I believe that most developers do not understand the full potential of unit testing. I also believe that writing unit tests does not have any sense before you know how to do it right (I’ve written about that in another post
Most people think that you can only write unit tests to find bugs in your implementation (which is unnecessary, because you do not create bugs, anyways).
Therefore, most articles about unit testing that are out there won’t help you, because they focus on how to create the most efficient, most beautiful, and most maintainable test cases.
In this article, I will be a bit more pragmatic. I want to give 5 particular insights you can gain from executing your test cases. This should show you the many ways that you can benefit from actually writing unit tests.
Check them out and let me know what you think in the comments section below!
1. Identify the impact of code changes on the overall system.
If you implement something, and you run your tests, you should immediately see the impact of your changes on different (all?) aspects of your system. If a test begins to fail (meaning it didn’t fail before), you know that the corresponding system part has been affected.

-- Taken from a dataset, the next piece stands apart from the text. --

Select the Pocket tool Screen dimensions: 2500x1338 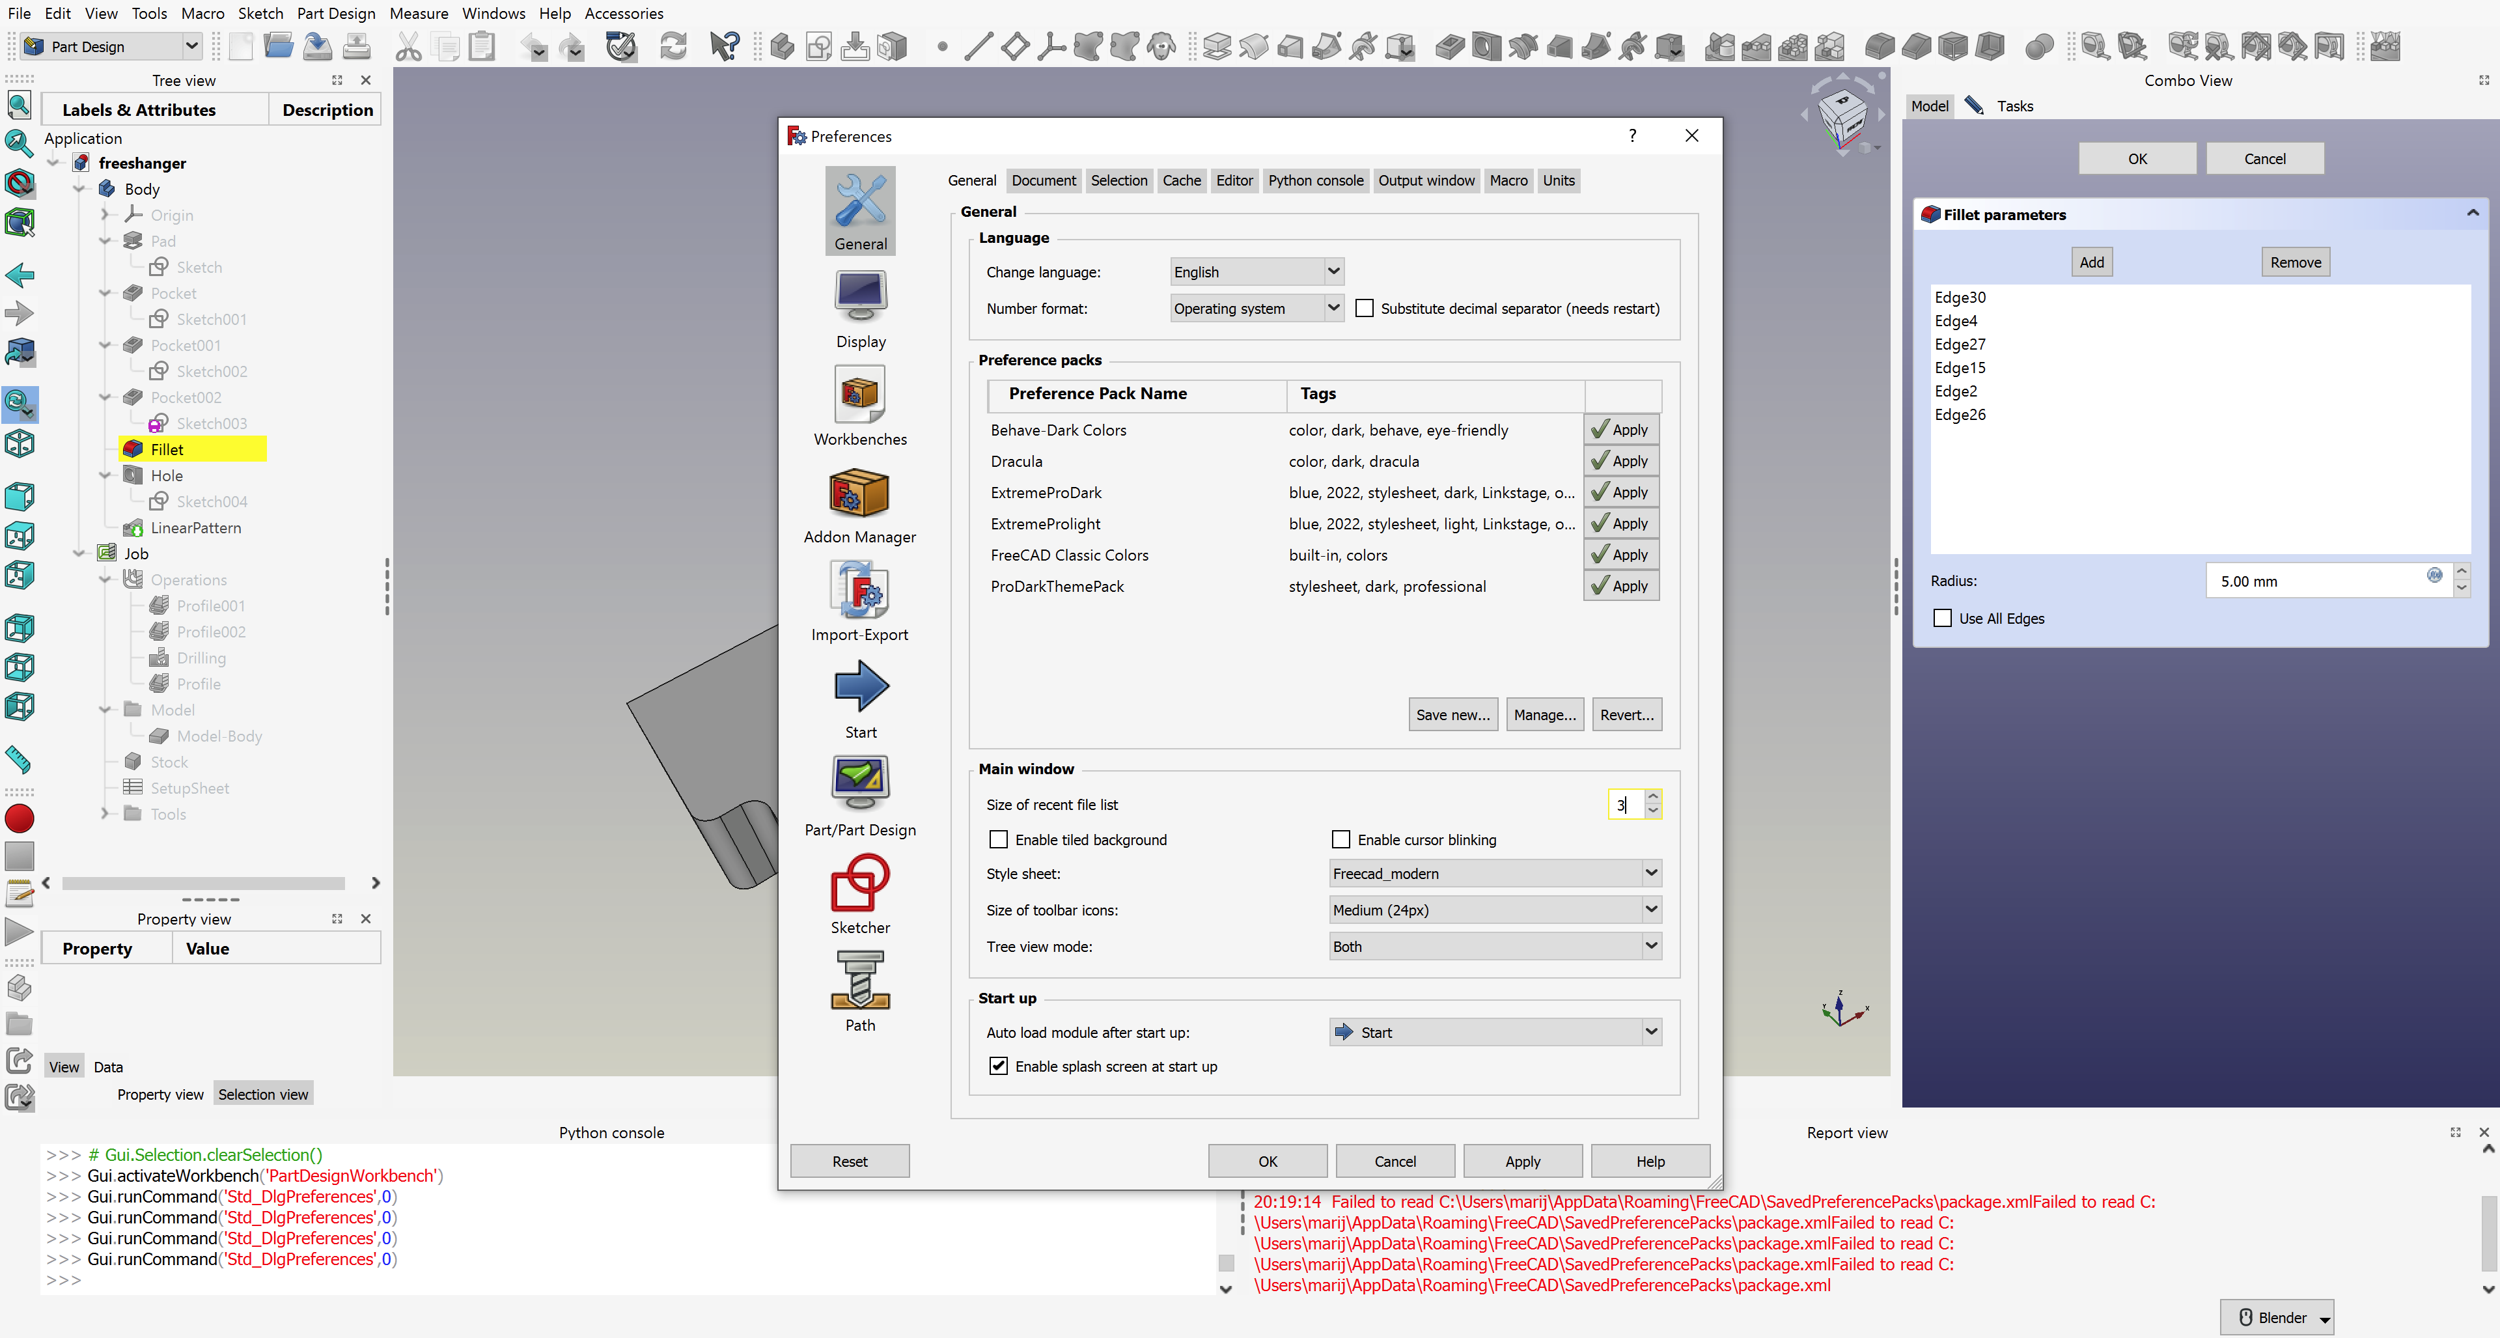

2. Find blind spots in your tests.
If you expect some parts of the system to be affected by your code changes, but the unit tests for these system parts still pass, you know that you have to add some test cases there. This way, you can identify blind spots (parts of the system that you expect to be covered, but aren’t) in your tests. Can these blind spots exist, even if you have 100 % code coverage? The short answer is yes, but I’ve also written a more detailed post
about this if you are interested.
3. Validate refactoring.
The idea of code refactoring is to improve the code structure of a system, without changing its functionality. The main focus is thereby the improvement of maintainability. But what if after the refactoring, some unit tests start to fail (because of an incorrect behavior of the tested system part, not because interface structures have changed)? You know that you have done refactoring wrong!

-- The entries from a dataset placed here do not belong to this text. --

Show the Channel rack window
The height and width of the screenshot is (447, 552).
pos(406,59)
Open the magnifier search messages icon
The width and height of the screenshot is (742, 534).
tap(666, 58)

4. Assess the value of your unit tests.
By following test results over several execution runs, you can actually derive a lot of information on the quality of particular tests. (1) If test results change often between different executions (from fail to pass, and back to fail, …), the value of your test case is very high. You can usually find a lot of information about the defects/impacts of system changes/refactorings in these test cases. (2) If tests pass most of the time, you know that the underlying system parts are quite stable. The value of the test cases is therefore lower than in the previous case, but it is still important to identify these stable system parts). (3) If several test cases always fail at the same time, and then also go back to pass at the same time again, chances are high that they are redundant. The value of these redundant tests cases is therefore comparably low, and you can try to reduce them.

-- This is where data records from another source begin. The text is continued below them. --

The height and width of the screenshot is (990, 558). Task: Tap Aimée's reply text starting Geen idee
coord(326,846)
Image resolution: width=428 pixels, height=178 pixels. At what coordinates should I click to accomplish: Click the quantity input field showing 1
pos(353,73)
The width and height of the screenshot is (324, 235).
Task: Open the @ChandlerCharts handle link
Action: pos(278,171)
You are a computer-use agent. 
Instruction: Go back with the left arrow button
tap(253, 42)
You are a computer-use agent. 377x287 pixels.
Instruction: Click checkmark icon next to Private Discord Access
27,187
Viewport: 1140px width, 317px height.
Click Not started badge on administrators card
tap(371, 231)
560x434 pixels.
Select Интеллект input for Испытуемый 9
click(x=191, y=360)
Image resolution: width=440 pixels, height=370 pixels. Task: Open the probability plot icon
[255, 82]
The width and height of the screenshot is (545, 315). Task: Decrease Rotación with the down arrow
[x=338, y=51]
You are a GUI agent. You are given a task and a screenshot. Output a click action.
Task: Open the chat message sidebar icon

5. Derive implementation changes from execution times.
Usually, you expect a test case to fail, or maybe not even be executable any more, if the behavior and structure of the tested system is changed (intentionally or unintentionally). But what if the test still executes? And what if the result is even positive? Classic example: you expect an error message, but do not specifiy which one. And suddenly, your service method does not respond with the expected server error (e.g. 500), but throws a 404/408 client error, because the whole service isn’t available any more. However, these cases can still be identified. Usually, executing a test takes a similar amount of time over several test runs (this timespan is often neglectable when it comes to unit tests). If this execution time increases between test runs, this is often because the system has to work longer than usually (e.g. because the test client tries to contact the server several times). In some cases, test execution might even decrease, because the execution path is terminated earlier due to exception handling. Both ways, the change can be detected by having a look at the execution times of your test cases (or at least identifying outliers).